TASK TO CARRY OUT - Produce the records again in full, exactly as shown below.

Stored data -
———
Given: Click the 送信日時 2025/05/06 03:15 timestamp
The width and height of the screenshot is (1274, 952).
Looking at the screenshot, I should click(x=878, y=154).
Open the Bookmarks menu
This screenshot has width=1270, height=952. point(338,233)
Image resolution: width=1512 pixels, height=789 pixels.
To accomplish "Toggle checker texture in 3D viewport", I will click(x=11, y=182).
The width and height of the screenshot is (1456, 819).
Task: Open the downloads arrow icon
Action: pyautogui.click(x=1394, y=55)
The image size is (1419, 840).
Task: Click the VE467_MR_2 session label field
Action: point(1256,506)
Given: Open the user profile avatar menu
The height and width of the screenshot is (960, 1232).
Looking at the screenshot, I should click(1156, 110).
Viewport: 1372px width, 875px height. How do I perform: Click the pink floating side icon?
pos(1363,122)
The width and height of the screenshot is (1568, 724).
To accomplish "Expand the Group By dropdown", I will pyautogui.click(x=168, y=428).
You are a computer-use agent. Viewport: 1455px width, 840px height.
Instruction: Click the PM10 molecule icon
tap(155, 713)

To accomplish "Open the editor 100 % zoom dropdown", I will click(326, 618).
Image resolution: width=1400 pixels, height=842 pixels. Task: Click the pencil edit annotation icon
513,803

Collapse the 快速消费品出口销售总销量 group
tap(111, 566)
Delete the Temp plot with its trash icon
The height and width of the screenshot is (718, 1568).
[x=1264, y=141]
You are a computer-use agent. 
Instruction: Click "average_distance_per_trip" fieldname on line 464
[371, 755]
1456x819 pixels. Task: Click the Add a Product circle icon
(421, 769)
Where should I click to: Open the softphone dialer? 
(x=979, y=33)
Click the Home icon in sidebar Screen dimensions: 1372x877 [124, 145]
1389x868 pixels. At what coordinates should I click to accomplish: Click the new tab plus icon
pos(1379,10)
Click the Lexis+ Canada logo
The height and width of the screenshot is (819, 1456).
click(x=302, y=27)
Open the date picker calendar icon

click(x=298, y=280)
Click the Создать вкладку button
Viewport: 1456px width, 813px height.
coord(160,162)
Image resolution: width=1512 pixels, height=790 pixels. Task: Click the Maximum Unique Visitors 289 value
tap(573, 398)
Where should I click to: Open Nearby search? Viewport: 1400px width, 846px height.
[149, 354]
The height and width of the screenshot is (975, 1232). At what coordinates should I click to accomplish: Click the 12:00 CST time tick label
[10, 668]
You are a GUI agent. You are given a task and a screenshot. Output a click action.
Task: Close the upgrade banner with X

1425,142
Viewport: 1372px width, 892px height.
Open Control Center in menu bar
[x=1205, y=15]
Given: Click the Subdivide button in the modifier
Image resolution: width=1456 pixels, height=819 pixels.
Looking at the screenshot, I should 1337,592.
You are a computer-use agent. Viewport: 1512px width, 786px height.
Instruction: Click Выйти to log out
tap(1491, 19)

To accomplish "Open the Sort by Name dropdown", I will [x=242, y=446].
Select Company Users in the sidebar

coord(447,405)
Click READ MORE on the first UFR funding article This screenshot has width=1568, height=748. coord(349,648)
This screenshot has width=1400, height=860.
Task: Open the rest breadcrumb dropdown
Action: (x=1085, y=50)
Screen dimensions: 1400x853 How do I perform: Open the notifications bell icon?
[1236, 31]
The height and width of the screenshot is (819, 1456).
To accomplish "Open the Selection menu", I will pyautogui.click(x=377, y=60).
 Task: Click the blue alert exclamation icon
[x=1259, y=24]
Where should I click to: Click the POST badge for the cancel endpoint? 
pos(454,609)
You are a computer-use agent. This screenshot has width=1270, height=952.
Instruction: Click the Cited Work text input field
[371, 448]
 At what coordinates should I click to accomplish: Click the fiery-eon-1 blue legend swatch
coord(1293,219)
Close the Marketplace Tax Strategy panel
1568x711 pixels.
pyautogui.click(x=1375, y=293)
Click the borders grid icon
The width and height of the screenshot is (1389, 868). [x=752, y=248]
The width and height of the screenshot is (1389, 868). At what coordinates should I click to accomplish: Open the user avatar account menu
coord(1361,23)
———
TASK OUTPUT -
Given: Click the 送信日時 2025/05/06 03:15 timestamp
The width and height of the screenshot is (1274, 952).
Looking at the screenshot, I should click(x=878, y=154).
Open the Bookmarks menu
This screenshot has width=1270, height=952. point(338,233)
Image resolution: width=1512 pixels, height=789 pixels.
To accomplish "Toggle checker texture in 3D viewport", I will click(x=11, y=182).
The width and height of the screenshot is (1456, 819).
Task: Open the downloads arrow icon
Action: pyautogui.click(x=1394, y=55)
The image size is (1419, 840).
Task: Click the VE467_MR_2 session label field
Action: point(1256,506)
Given: Open the user profile avatar menu
The height and width of the screenshot is (960, 1232).
Looking at the screenshot, I should click(1156, 110).
Viewport: 1372px width, 875px height. How do I perform: Click the pink floating side icon?
pos(1363,122)
The width and height of the screenshot is (1568, 724).
To accomplish "Expand the Group By dropdown", I will pyautogui.click(x=168, y=428).
You are a computer-use agent. Viewport: 1455px width, 840px height.
Instruction: Click the PM10 molecule icon
tap(155, 713)

To accomplish "Open the editor 100 % zoom dropdown", I will click(326, 618).
Image resolution: width=1400 pixels, height=842 pixels. Task: Click the pencil edit annotation icon
513,803

Collapse the 快速消费品出口销售总销量 group
tap(111, 566)
Delete the Temp plot with its trash icon
The height and width of the screenshot is (718, 1568).
[x=1264, y=141]
You are a computer-use agent. 
Instruction: Click "average_distance_per_trip" fieldname on line 464
[371, 755]
1456x819 pixels. Task: Click the Add a Product circle icon
(421, 769)
Where should I click to: Open the softphone dialer? 
(x=979, y=33)
Click the Home icon in sidebar Screen dimensions: 1372x877 [124, 145]
1389x868 pixels. At what coordinates should I click to accomplish: Click the new tab plus icon
pos(1379,10)
Click the Lexis+ Canada logo
The height and width of the screenshot is (819, 1456).
click(x=302, y=27)
Open the date picker calendar icon

click(x=298, y=280)
Click the Создать вкладку button
Viewport: 1456px width, 813px height.
coord(160,162)
Image resolution: width=1512 pixels, height=790 pixels. Task: Click the Maximum Unique Visitors 289 value
tap(573, 398)
Where should I click to: Open Nearby search? Viewport: 1400px width, 846px height.
[149, 354]
The height and width of the screenshot is (975, 1232). At what coordinates should I click to accomplish: Click the 12:00 CST time tick label
[10, 668]
You are a GUI agent. You are given a task and a screenshot. Output a click action.
Task: Close the upgrade banner with X

1425,142
Viewport: 1372px width, 892px height.
Open Control Center in menu bar
[x=1205, y=15]
Given: Click the Subdivide button in the modifier
Image resolution: width=1456 pixels, height=819 pixels.
Looking at the screenshot, I should 1337,592.
You are a computer-use agent. Viewport: 1512px width, 786px height.
Instruction: Click Выйти to log out
tap(1491, 19)

To accomplish "Open the Sort by Name dropdown", I will [x=242, y=446].
Select Company Users in the sidebar

coord(447,405)
Click READ MORE on the first UFR funding article This screenshot has width=1568, height=748. coord(349,648)
This screenshot has width=1400, height=860.
Task: Open the rest breadcrumb dropdown
Action: (x=1085, y=50)
Screen dimensions: 1400x853 How do I perform: Open the notifications bell icon?
[1236, 31]
The height and width of the screenshot is (819, 1456).
To accomplish "Open the Selection menu", I will pyautogui.click(x=377, y=60).
 Task: Click the blue alert exclamation icon
[x=1259, y=24]
Where should I click to: Click the POST badge for the cancel endpoint? 
pos(454,609)
You are a computer-use agent. This screenshot has width=1270, height=952.
Instruction: Click the Cited Work text input field
[371, 448]
 At what coordinates should I click to accomplish: Click the fiery-eon-1 blue legend swatch
coord(1293,219)
Close the Marketplace Tax Strategy panel
1568x711 pixels.
pyautogui.click(x=1375, y=293)
Click the borders grid icon
The width and height of the screenshot is (1389, 868). [x=752, y=248]
The width and height of the screenshot is (1389, 868). At what coordinates should I click to accomplish: Open the user avatar account menu
coord(1361,23)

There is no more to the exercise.